Question
Ms. Smith, owner of Smith Dental Supply Company, and has been in business for one year. She applied for a $150,000 loan from her bank
Ms. Smith, owner of Smith Dental Supply Company, and has been in business for one year. She applied for a $150,000 loan from her bank of which $100,000 is to purchase new equipment for the warehouse. Ms. Smith thinks better equipment will allow her to fulfill her customers orders faster. The bank requested financial statements for her shop as a basis for considering her loan request. One measure the loan officer will use in assessing the viability of Ms. Smith's loan request will be to compute the Fixed Asset Turnover ratio. Ms. Smith is confused by this ratio and how it relates to her request for a loan. She asks her accountant to explain why the loan officer will use this as one measure to ascertain if she qualifies for the $150,000 loan if she has a solid balance sheet.
Discuss this ratio and why it is important (or not) in reviewing Ms. Smith's loan request.
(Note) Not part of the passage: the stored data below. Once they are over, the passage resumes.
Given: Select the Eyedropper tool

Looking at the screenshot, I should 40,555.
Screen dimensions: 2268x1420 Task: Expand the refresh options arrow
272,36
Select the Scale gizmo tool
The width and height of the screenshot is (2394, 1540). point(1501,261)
Without getting into the dollar amount details a few things to remember:
She has been in business a year.
Sales are lagging behind her projections.
Cost of goods seem to be higher than she thinks they should be.
She questions why there is depreciation expense which is lowering her net income.
Also, determine if she is accurate in her claim that the balance sheet should be enough. What else on the balance sheet can be of concern?